Copy out every line of the records below word for word, leaving out the pictures.

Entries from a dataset
────────────────────────────────────────

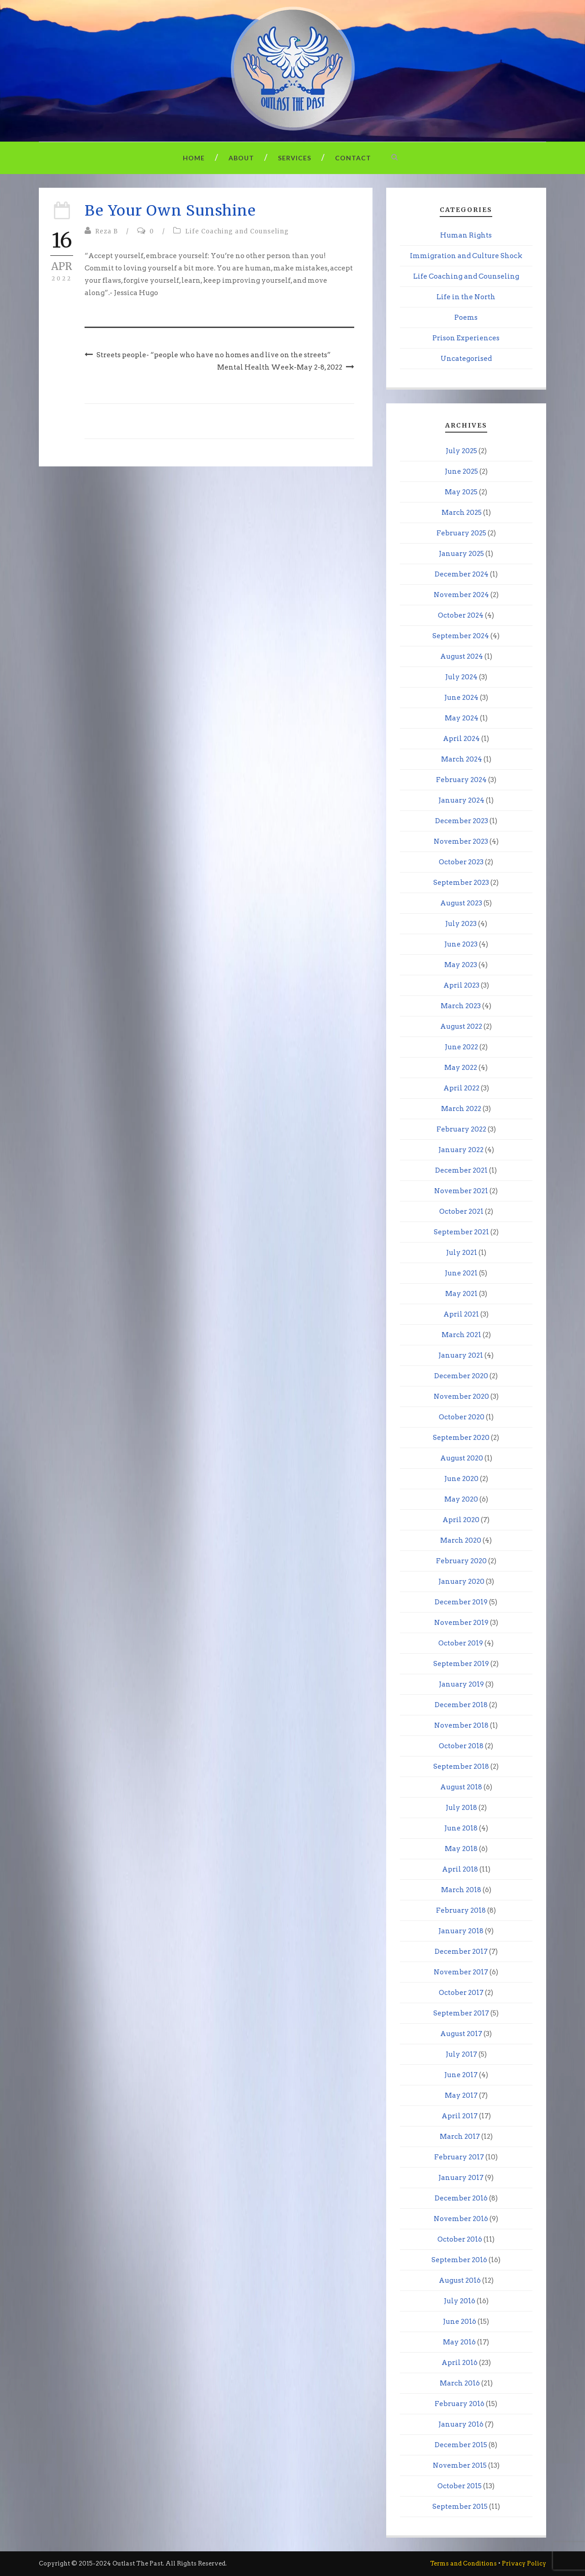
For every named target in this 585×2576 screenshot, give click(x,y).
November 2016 (461, 2219)
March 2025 (461, 512)
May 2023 (460, 965)
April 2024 (461, 739)
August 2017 (461, 2034)
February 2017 (459, 2157)
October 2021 (461, 1211)
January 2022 (461, 1150)
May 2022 (460, 1067)
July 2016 (459, 2301)
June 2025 (461, 471)
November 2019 (461, 1623)
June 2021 (461, 1273)
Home (194, 158)
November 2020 (461, 1396)
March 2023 (461, 1006)
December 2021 (461, 1170)
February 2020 (461, 1561)
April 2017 (459, 2116)
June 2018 (461, 1828)
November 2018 (461, 1725)
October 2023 (461, 862)
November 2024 (461, 595)
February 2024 (461, 780)
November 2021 (461, 1191)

────────────────────────────────────────

Reply to the exercise:
For every named target in this 585×2576 screenshot, give click(x,y).
November 2016 (461, 2219)
March 2025 (461, 512)
May 2023 (460, 965)
April 2024 (461, 739)
August 2017 (461, 2034)
February 2017 (459, 2157)
October 2021 (461, 1211)
January 2022 (461, 1150)
May 2022 (460, 1067)
July 2016 (459, 2301)
June 2025 (461, 471)
November 2019 (461, 1623)
June 2021 (461, 1273)
Home (194, 158)
November 2020 (461, 1396)
March 2023 (461, 1006)
December 2021 (461, 1170)
February 2020 (461, 1561)
April 2017 (459, 2116)
June 2018 (461, 1828)
November 2018 (461, 1725)
October 2023 (461, 862)
November 2024 (461, 595)
February 2024 (461, 780)
November 2021 (461, 1191)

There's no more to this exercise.